*SUPPLIED ENTRIES*
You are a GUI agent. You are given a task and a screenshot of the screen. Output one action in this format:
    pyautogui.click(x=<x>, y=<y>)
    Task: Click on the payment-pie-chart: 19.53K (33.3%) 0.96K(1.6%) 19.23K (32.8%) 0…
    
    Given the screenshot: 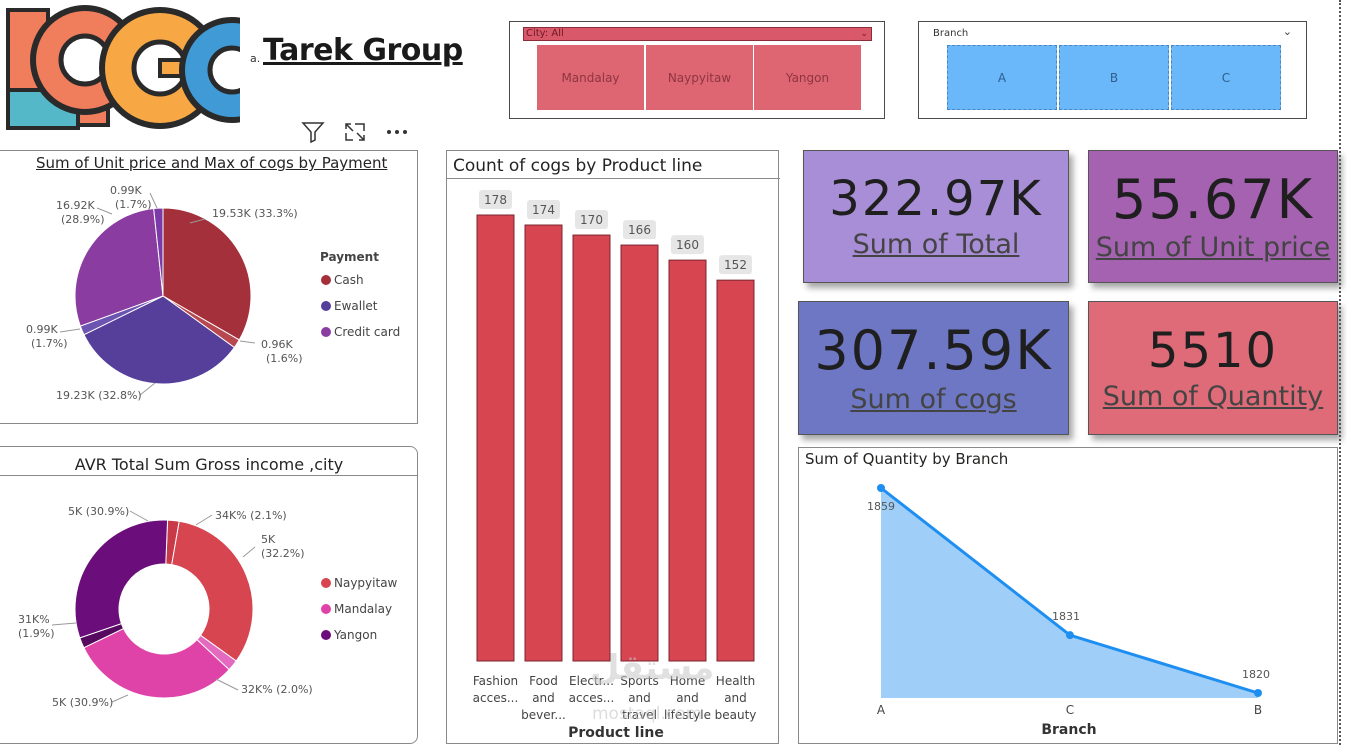 What is the action you would take?
    pyautogui.click(x=213, y=293)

*DIRECTIVE*
List the lines of the entries as a numbered list, from the start of the entries through the line that contains "Task: Click on", and leave out any blank lines.

*REPLY*
1. You are a GUI agent. You are given a task and a screenshot of the screen. Output one action in this format:
2.     pyautogui.click(x=<x>, y=<y>)
3.     Task: Click on the payment-pie-chart: 19.53K (33.3%) 0.96K(1.6%) 19.23K (32.8%) 0…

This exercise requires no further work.